Chronic exposure of Leptocheirus plumulosus to Baltimore Harbor sediment: bioenergetic and population-level effects.

We investigated the long-term effects of contaminants in sediment from Baltimore Harbor, MD, USA, on a burrowing amphipod (Leptocheirus plumulosus) via a full life-cycle laboratory exposure. Contaminants in the Baltimore Harbor sediment included PAHs (10,800 ng/g), PCBs (152 ng/g), and heavy metals (including As, Cd, Cu, Pb, Hg, Ni, and Zn). Exposures were initiated with neonate amphipods, placed in microcosms containing either contaminated or reference sediment, and were maintained for 42 days, allowing ample time for the initial cohort to mature and reproduce. At the end of the exposure period, the populations of amphipods were surveyed to ascertain the number and size of amphipods in each size class (neonate, juvenile, and adult), and bioenergetic measurements were performed on adults, including metabolic rate, lipid content, and fecundity.

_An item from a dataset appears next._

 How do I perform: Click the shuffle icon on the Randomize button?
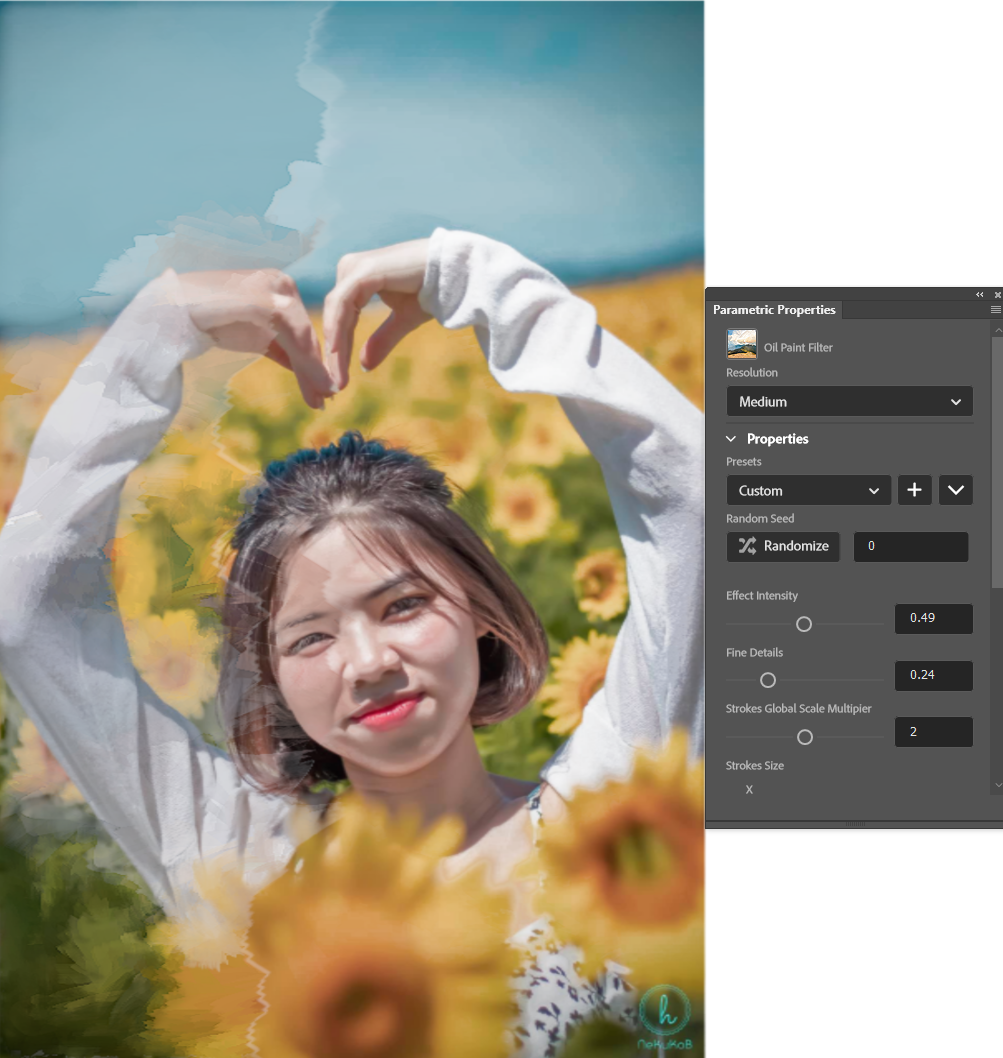(744, 546)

Contaminated sediment from Baltimore Harbor caused lower growth and reproductive rates; in Baltimore Harbor sediment, the average dry weight of amphipod offspring in each size class was significantly lower and there were less than one-third as many individuals in each size class, compared to reference sediment. By the end of the exposure, the total amphipod biomass in Baltimore Harbor sediment was less than one quarter of that in reference sediment. On average, gravid females in reference sediment produced at least twice as many viable offspring as those in contaminated sediment. Adult male amphipods in Baltimore Harbor sediment possessed significantly lower lipid concentrations. Lipid content in neonates also appeared to be negatively affected by parental exposure to contaminants. Metabolic rate was elevated in adult amphipods exposed to Baltimore Harbor sediment. Overall, the results suggest that contaminated sediment conditions in the urban estuary may chronically affect L. plumulosus by diverting energy from production to maintenance pathways, resulting in slower growth and reduced fecundity, and ultimately leading to retarded population growth rates. The results of this study reinforce the need for long-term toxicological exposures to reveal chronic effects.